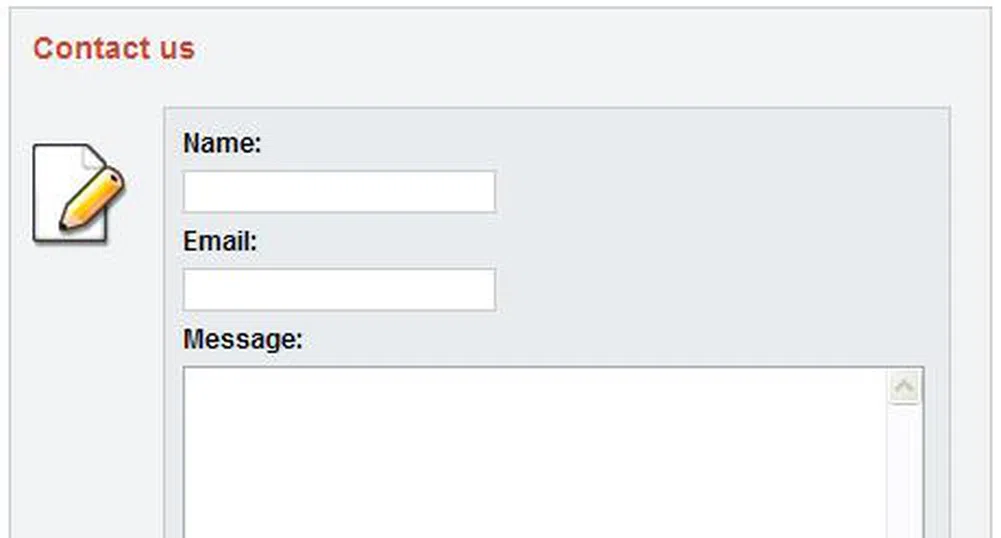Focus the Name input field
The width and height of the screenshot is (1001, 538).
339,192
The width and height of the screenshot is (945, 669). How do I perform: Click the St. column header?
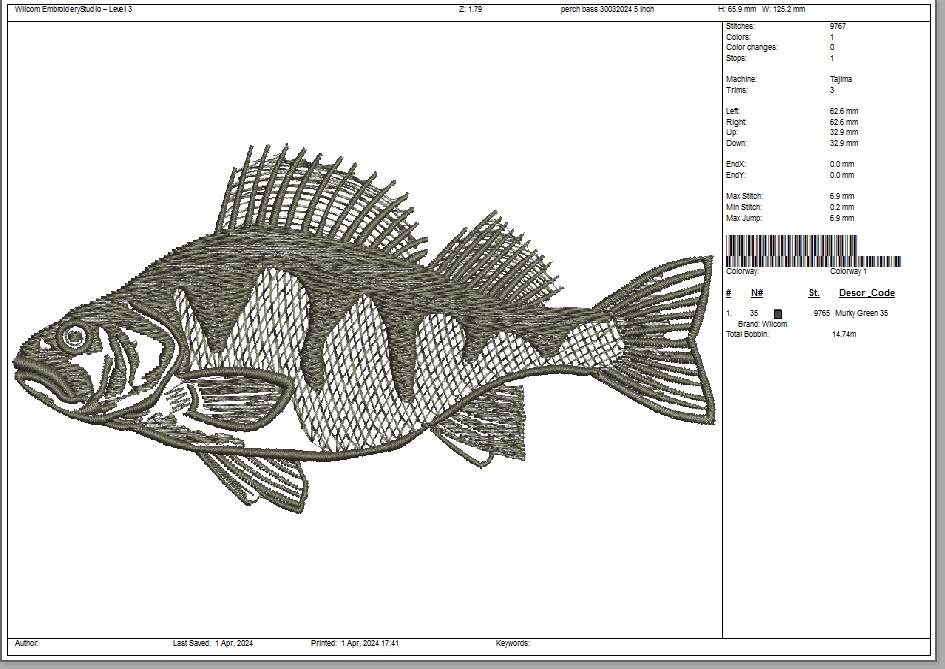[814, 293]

□ □ □ □ □

*Task statement*:
Repeat the lines from the line containing "The width and height of the screenshot is (945, 669)." through the end of the material above exactly, with no pictures and nothing else.

*Exercise answer*:
The width and height of the screenshot is (945, 669). How do I perform: Click the St. column header?
[814, 293]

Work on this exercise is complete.